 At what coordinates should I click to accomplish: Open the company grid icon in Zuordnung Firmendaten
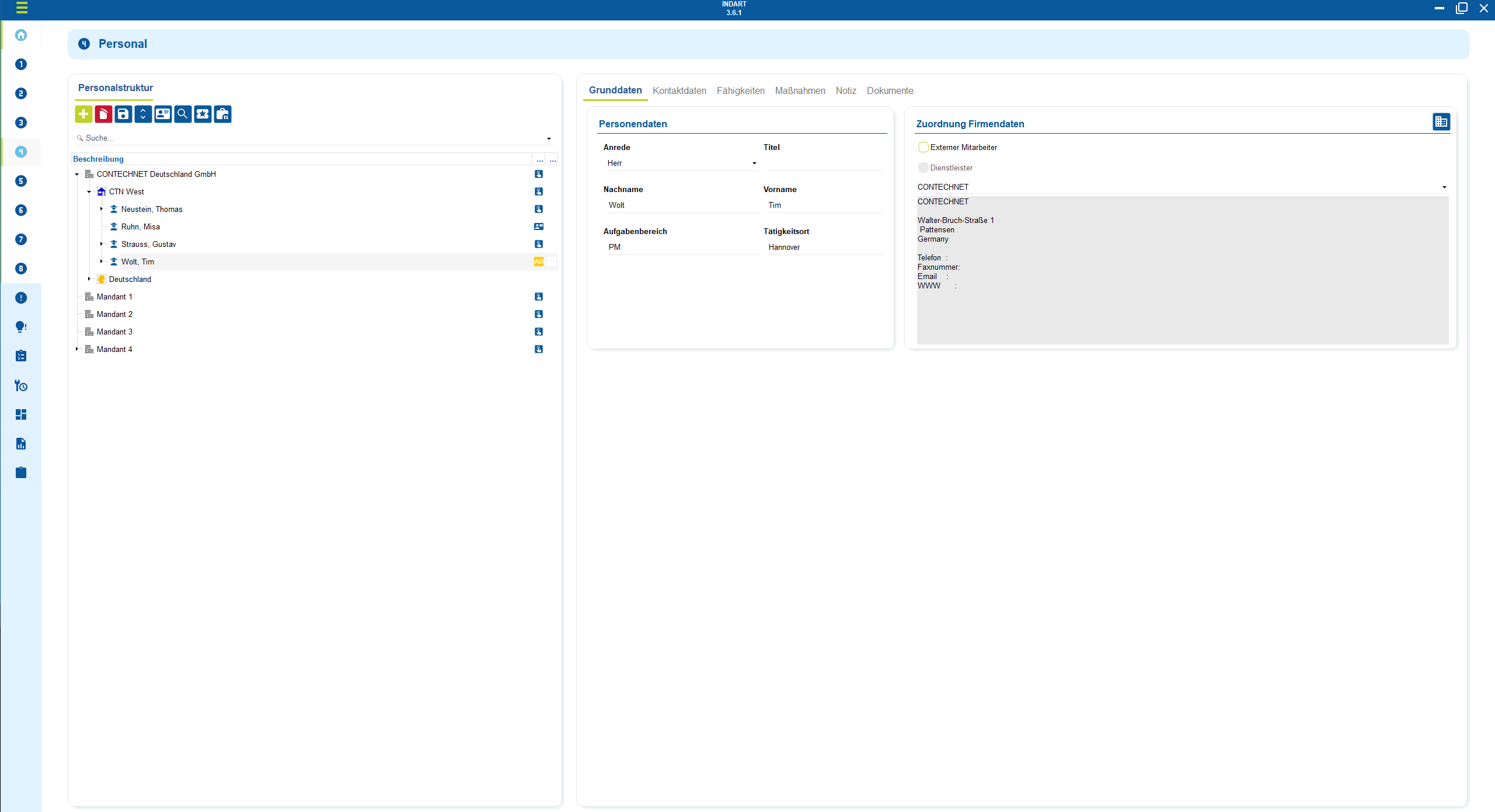click(1441, 122)
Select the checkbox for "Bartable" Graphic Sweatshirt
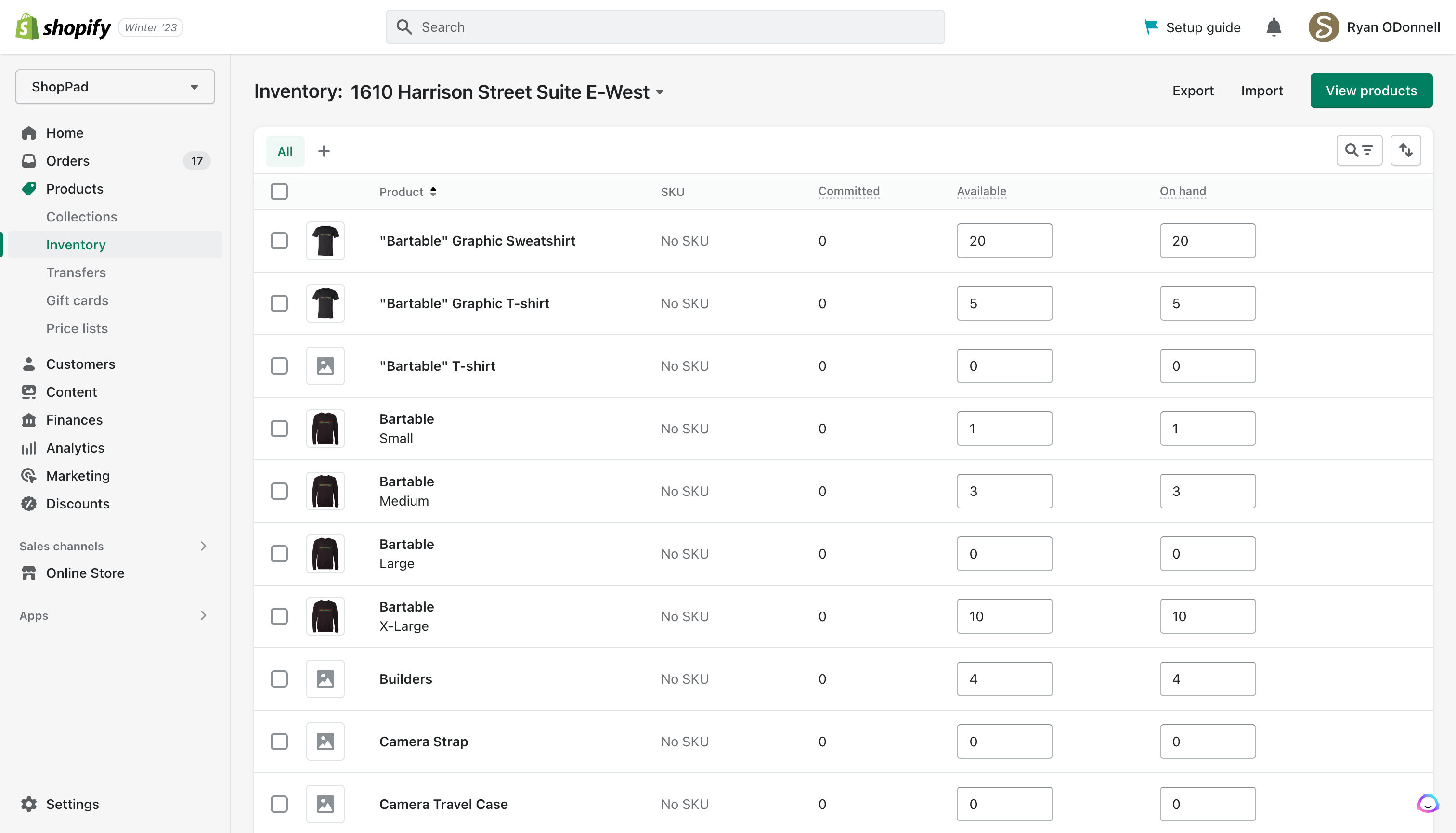The image size is (1456, 833). (279, 241)
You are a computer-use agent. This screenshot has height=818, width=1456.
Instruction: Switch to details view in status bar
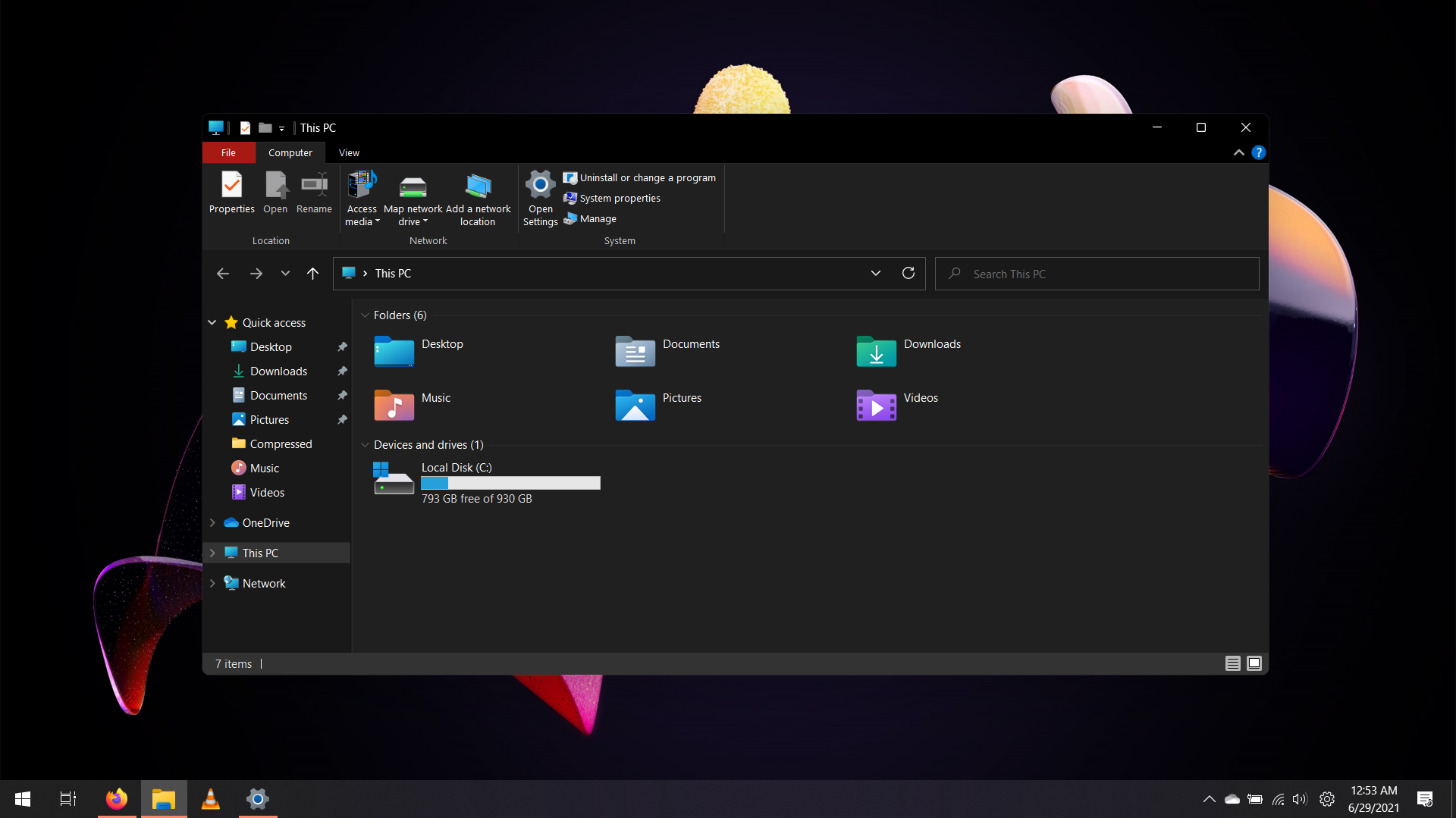(1232, 663)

---

**REQUIRED ACTION**
Print out the entries once more, unchanged. No pictures.

**WRITTEN RESPONSE**
 At what coordinates should I click to accomplish: Open the company grid icon in Zuordnung Firmendaten
click(1441, 122)
Select the checkbox for "Bartable" Graphic Sweatshirt
The image size is (1456, 833). (279, 241)
You are a computer-use agent. This screenshot has height=818, width=1456.
Instruction: Switch to details view in status bar
(1232, 663)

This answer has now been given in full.